The scheme's repayment rates of around 97 per cent speak volumes for the commitment of the participants to do the right thing and for the robustness of the scheme.
The Australian Government will be investing $18.5 million in this scheme, to support Good Shepherd conducting 22,000 financial consultations in up to 350 locations, and facilitating an additional 7,200 loans. In addition, Good Shepherd's Step Up and Adds Up programs will provide low interest and matched savings opportunities for people on low incomes.
I acknowledge the important contribution of the National Australia Bank (NAB) to Good Shepherd's work, providing loan and matching capital, as well as logistical support.
These initiatives are an important part of our response to the global recession and its impact on Australians who have been doing it tough, and they are good examples of two of our major banks fulfilling their social contract and supporting financial resilience in communities across Australia.
To tackle all of these challenges effectively, we must all work together.
This Government is dedicated to building a stronger Australia, a fairer Australia, and an Australia with its sleeves rolled up ready to tackle the challenges of the long-term future. That is why the Government's relationship with the community sector is so important.
In the relationship between the Government and the community sector, may the Government embody a new philosophy in which:
* the era of partisanship is over, and
* the age of partnership has arrived.
This Government is planning to reflect this partnership soon in a new national compact -- a compact between the Australian Government and the not for profit sector, outlining how we will work together to improve and strengthen our relationship, now and into the future.
In Australia we have a unique opportunity as we emerge from the global recession to develop a national vision for a stronger and fairer Australia.
We are just emerging from the worst global recession since the Great Depression.

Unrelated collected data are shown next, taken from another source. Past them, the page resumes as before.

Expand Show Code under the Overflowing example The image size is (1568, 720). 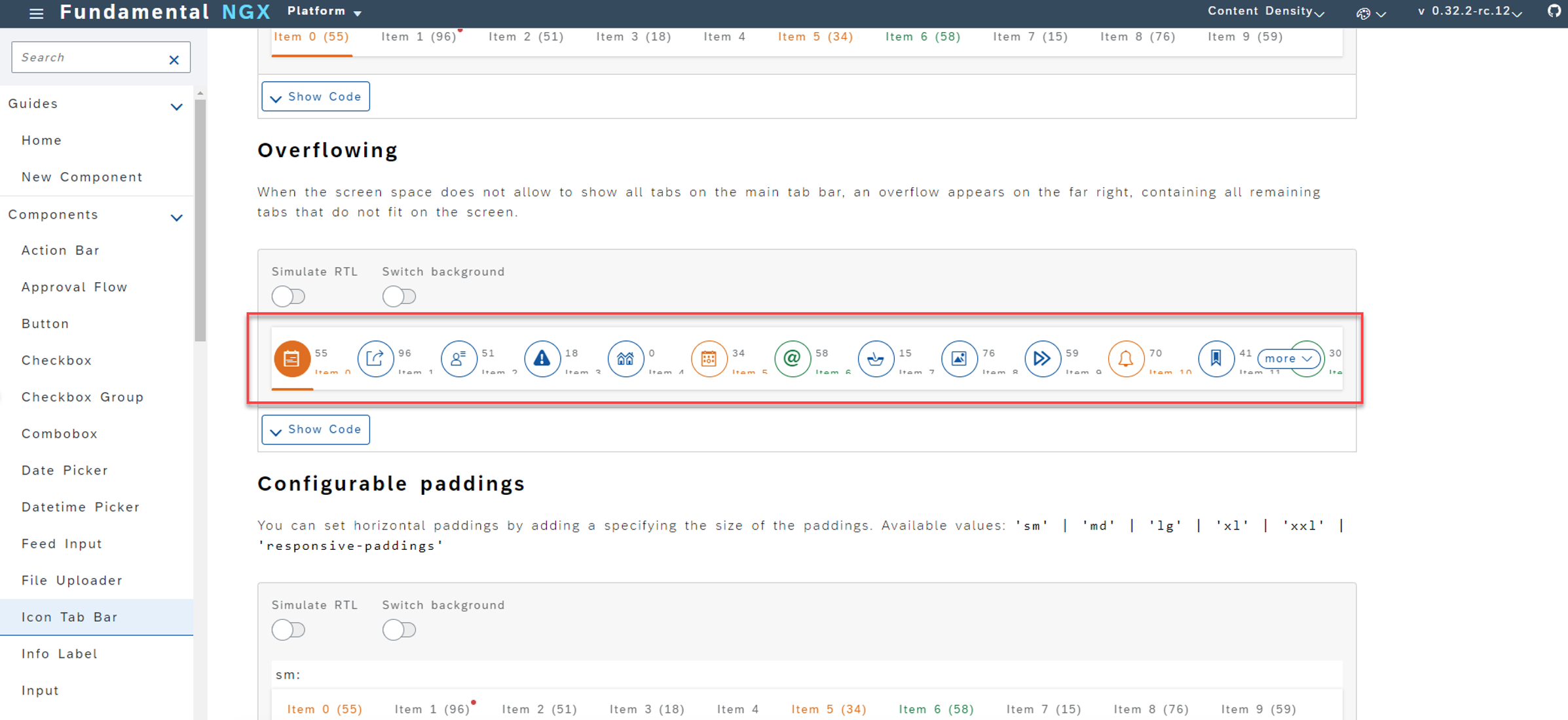(x=315, y=429)
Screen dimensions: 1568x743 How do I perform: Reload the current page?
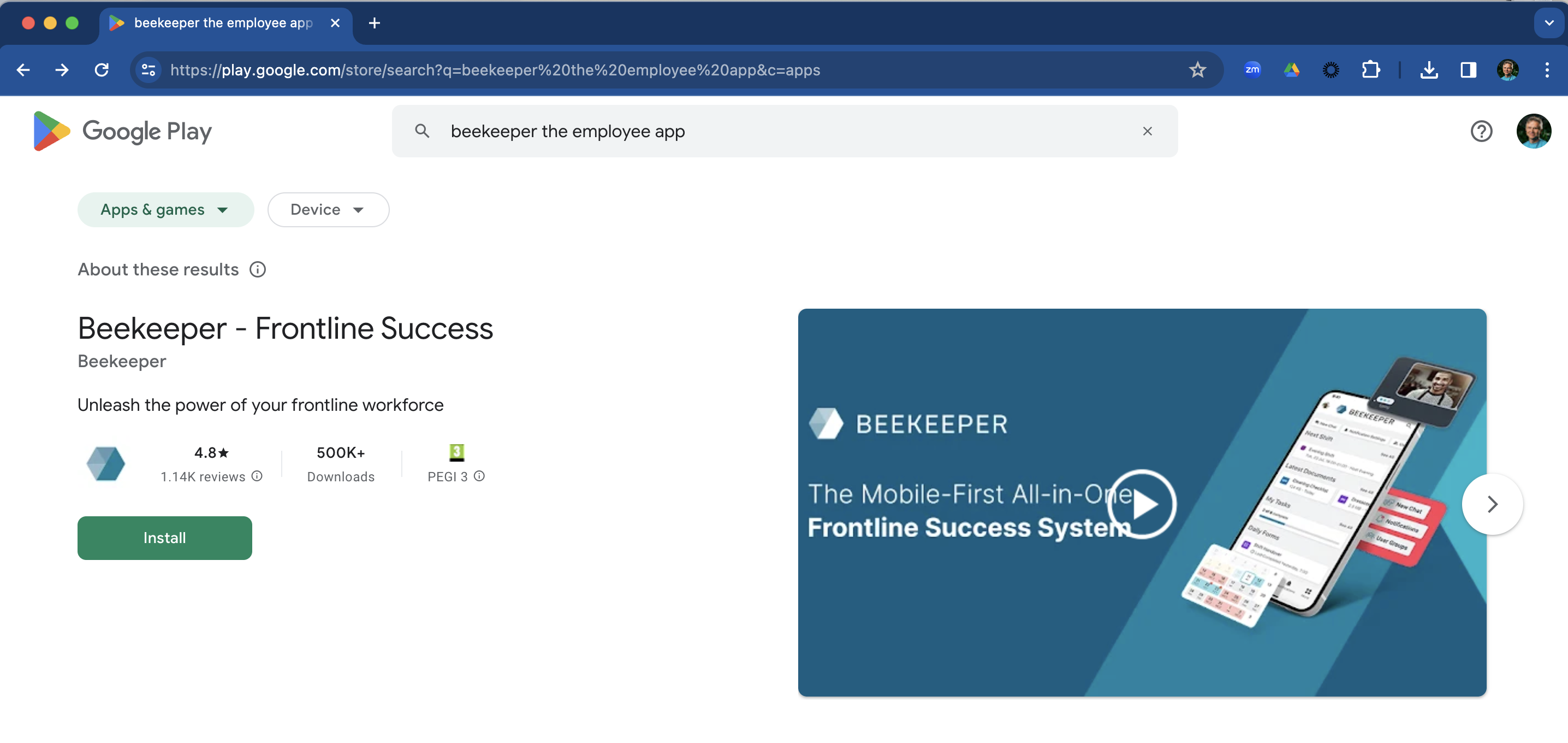[x=102, y=70]
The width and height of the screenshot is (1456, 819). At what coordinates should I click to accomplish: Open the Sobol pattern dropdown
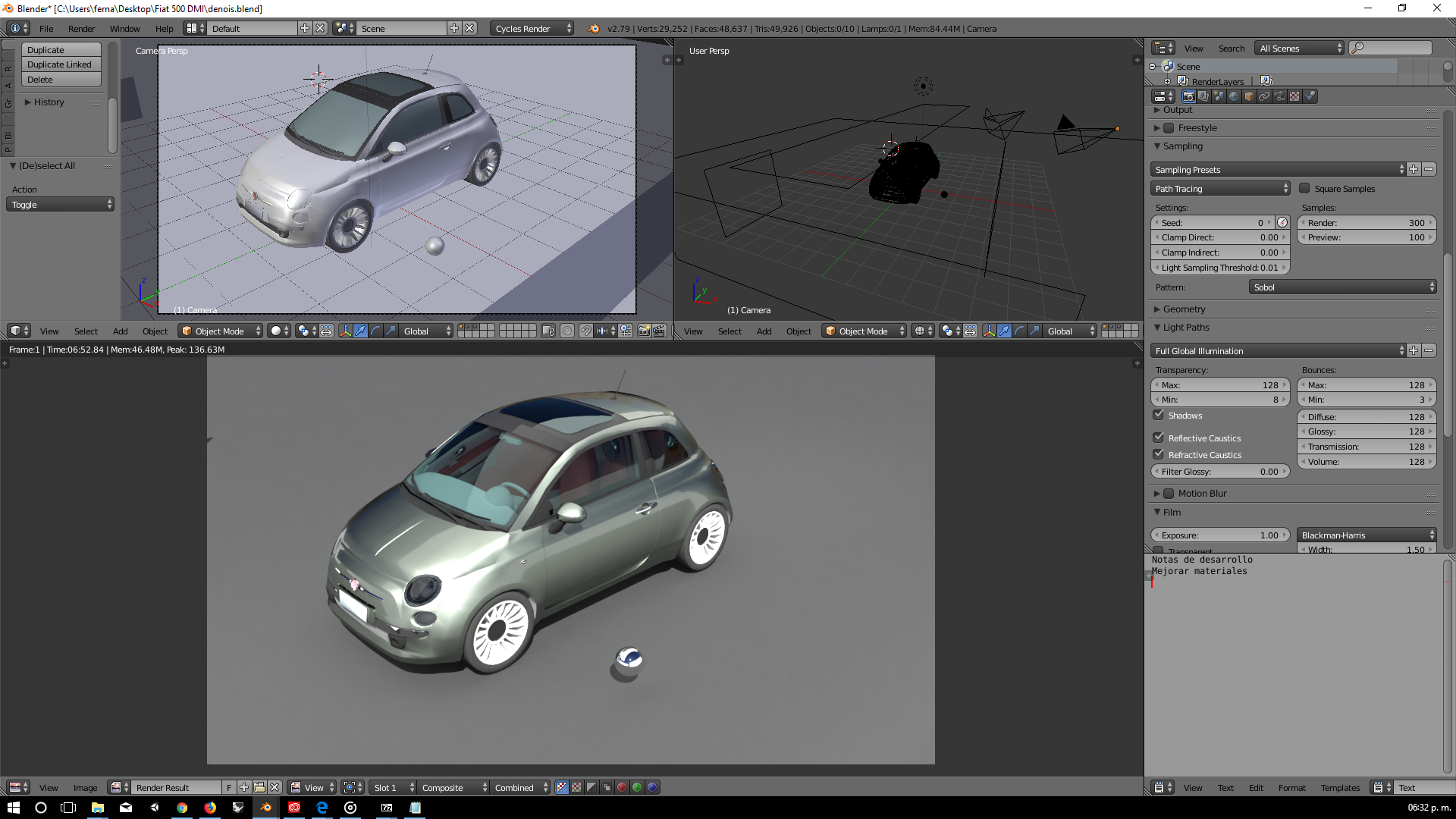1342,287
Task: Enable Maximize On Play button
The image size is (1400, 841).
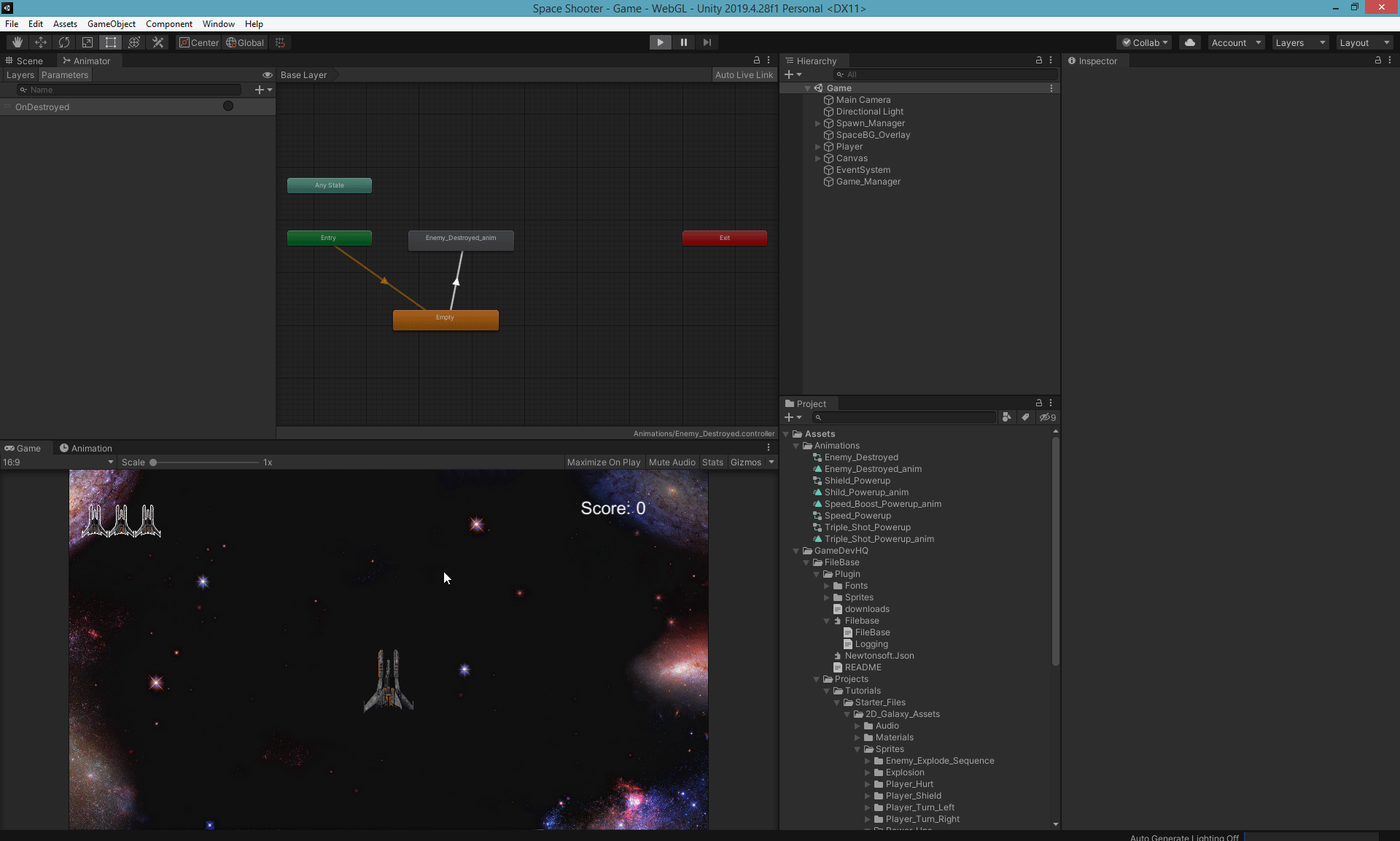Action: coord(603,462)
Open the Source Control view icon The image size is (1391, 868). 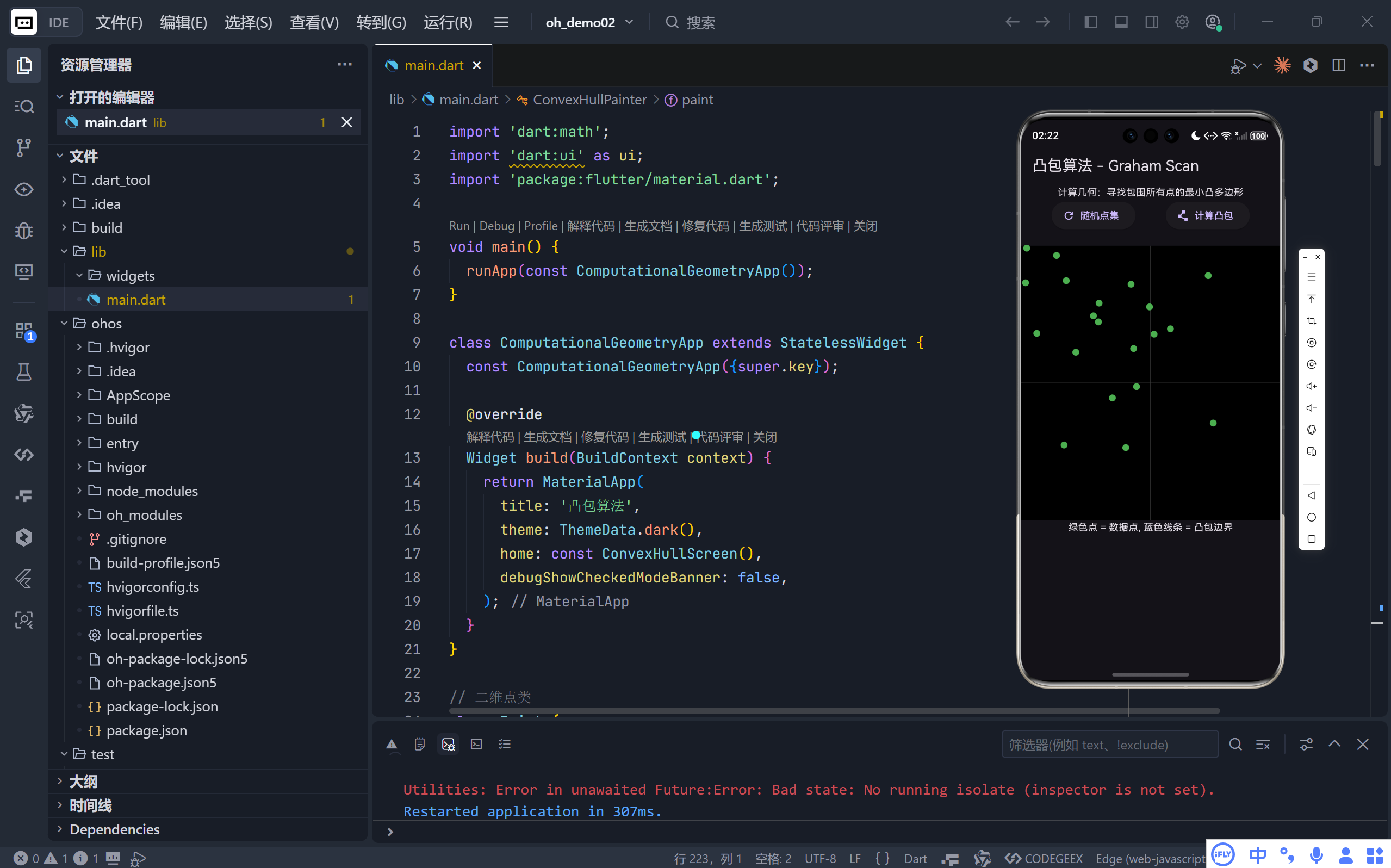pos(23,147)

As a government, we believe we learnt something from the lessons of the Great Depression.
As an institution, the BSL was born out of the human scars of the Great Depression. We are therefore both steeled by our historical experience, informed by the appalling economic and social cost that comes with global crisis, and thus fortified in dealing with the challenges of the future, and now we both face the new challenges of a new century - modern challenges which nonetheless call forth ancient values. Ancient values grounded equally in individual freedom and compassion for all.
To paraphrase author Paul Kelly, beyond being a nation of 'hard heads' and 'soft hearts' - what we most need now is 'capable hands'.
To renew the great Australian commitment to the fair go.
A fair go for all.
A fair go for the 21st century.
A stronger and fairer Australia for the 21st century.